Creates aliases for longer URLs that redirect to the original URL when hit.
Refer: TinyURL, Bit.ly
- Generate short URL
- Short URL should redirect to original URL
- Users should be able to pick a custom URL
- Links will have an expiry time
- Minimal latency in redirection
- System should be highly available
- Autogenerated links must be non-guessable
- Should have exposed REST APIs
Assume:
- 500M shortenings/month
- 100:1 read-write ratio
So,
URL writes/s = 500M / (30 days * 24 hours * 3600 seconds) = 200 writes/s
URL reads/s = 200 * 100 = 20k reads/s //100:1 read-write ratio
Assume:
- 500 shortenings/month
- Each URL is stored for 5 years
- Each URL object is 500 bytes (including related metadata)
So,
Total objects = 500 * 12 months * 5 years = 30B
Total storage = 300B * 500 bytes = 15 TB
For write requests: 200 URLs/s * 500 bytes = 100 KB/s
For read requests: 20k URLs/s * 500 bytes = 10 MB/s
Requests/day = 20K URLs/s * 3600 seconds * 24 hours = 1.7B
Assume only 20% is cached; so memory needed for that is (0.2 * 1.7B * 500 bytes) = 170GB
Summary:
Assuming 500M URLs/month and 100:1 read-write ratio:
Parameter | Value |
---|---|
New URLs | 200/s |
URL redirections | 20k/s |
Incoming data (bandwidth) | 100 KB/s |
Outgoing data (bandwidth) | 10 MB/s |
Storage for 5 years | 15 TB |
Cache memory | 170 GB |
POST createURL
Params:
url
api_dev_key //Optional, needs to sign up to create a large number of URLs
short_url //Optional
expiry_date //Optional
DELETE deleteURL
Params:
api_dev_key
short_url
Observations:
- Billions of objects
- Each object is < 1 KB
- No relationships between objects
- Read-heavy
Each object has 2 parts - URL details, User details.
Let tables be:
URL
Field | Datatype |
---|---|
hash (PK) | varChar(16) |
url | varChar(512) |
creation_date | datetime |
expiry_date | datetime |
user_id | int |
User
Field | Datatype |
---|---|
name | varChar(20) |
email_id | varChar(32) |
creation_date | datetime |
last_login | datetime |
A NoSQL DB is more suitable in this case due to the absence of relationships.

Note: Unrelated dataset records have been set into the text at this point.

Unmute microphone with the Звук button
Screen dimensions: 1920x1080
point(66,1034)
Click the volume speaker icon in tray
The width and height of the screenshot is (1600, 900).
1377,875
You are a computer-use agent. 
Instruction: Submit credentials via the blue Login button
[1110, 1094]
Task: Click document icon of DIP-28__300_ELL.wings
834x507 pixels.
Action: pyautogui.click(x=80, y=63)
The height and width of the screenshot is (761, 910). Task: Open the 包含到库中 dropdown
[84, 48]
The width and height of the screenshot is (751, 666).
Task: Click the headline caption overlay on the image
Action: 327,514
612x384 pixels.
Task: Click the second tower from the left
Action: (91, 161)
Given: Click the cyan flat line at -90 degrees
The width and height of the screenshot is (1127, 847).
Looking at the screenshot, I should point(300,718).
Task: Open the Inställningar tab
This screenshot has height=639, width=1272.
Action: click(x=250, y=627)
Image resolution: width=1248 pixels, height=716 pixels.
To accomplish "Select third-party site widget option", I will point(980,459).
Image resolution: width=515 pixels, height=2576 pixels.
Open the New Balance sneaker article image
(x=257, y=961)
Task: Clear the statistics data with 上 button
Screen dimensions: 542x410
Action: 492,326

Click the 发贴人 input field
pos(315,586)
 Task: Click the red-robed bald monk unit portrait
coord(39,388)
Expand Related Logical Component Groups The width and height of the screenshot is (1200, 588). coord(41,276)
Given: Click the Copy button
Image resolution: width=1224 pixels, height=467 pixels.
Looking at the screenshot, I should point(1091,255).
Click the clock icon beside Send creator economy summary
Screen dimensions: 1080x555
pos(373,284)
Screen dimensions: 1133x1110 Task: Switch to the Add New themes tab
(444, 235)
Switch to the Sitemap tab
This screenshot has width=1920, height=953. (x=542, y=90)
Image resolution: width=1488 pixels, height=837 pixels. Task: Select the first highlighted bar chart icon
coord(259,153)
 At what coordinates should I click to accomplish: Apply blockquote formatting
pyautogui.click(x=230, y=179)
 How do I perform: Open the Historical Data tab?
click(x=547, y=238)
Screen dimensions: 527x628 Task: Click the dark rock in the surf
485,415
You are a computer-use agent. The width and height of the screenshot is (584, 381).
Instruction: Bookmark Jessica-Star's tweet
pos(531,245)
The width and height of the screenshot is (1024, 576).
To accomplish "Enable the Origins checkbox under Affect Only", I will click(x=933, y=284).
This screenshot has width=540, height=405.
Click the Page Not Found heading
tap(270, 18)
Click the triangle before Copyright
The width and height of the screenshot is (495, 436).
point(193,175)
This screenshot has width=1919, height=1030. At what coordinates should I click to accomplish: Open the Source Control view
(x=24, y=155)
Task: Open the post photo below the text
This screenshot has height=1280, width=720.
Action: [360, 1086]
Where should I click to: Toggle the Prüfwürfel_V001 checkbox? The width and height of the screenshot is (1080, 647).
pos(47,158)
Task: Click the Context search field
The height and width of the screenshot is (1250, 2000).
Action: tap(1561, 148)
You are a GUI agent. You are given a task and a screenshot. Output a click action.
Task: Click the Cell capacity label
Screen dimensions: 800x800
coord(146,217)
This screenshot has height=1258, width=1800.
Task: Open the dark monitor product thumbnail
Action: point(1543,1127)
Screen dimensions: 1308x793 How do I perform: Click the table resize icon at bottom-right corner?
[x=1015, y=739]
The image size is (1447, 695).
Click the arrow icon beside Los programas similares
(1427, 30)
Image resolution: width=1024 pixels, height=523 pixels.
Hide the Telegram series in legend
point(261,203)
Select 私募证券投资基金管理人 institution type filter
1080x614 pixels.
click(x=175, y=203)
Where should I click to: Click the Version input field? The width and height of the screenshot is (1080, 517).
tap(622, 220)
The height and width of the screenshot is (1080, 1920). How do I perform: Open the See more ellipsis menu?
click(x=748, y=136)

Compute the hash (say MD5) of the given URL and then encode it.
Using base64 (A-Z a-z 0-9 /+), 6 chars can have 64^6 = 68.7B possibilities.
However, entering the same URL will result in the same short URL.
To prevent duplicates, we can append a random character or the unique user_id as a salt before hashing.
Concurrency problems: Two app-servers create a new key at the same time; both of them check the DB and see that the key is not already in use.
Both of them use that key and then send it to the DB to be stored; the second one will fail.
To create unique keys at scale, Twitter's snowflake can be referenced.
To prevent collisions and concurrency problems:
We can have a standalone key-generation service (KGS) that has a list of unique keys and provides that to app-servers to use.
Keys can be pre-generated and stored in the KGS, which serves this to app-servers that request it instead of hitting the DB to check if keys already exist.
Assuming 1 byte per character, storage required to store all keys: 6 (characters per key) * 68.7B (unique keys) = 412 GB.
When multiple KGS are in use, the keys can be generated centrally by a server and a certain number of keys can be distributed to each KGS in batches.
We can use:
- Range-based partitioning: URLs are stored in the DB partition based on the first letters of the URL. But this will lead to an unbalanced state.
- Hash-based partitioning: URLs are stored in the DB partition based on the hash. Consistent hashing can be used.
We can cache 20% of the URLs, which will need 170GB.
The LRU cache eviction policy will fit this use-case.
When there's a cache miss, the core DB value should be updated across cache DBs too.
We can place load balancers between:
- Client and app-servers
- App-servers and DB servers
- App-servers and cache servers
Distribution would depend on load.
If a user tries to access an expired link, clear it.
Have another periodic service that goes through links and invalidates expired links in batches.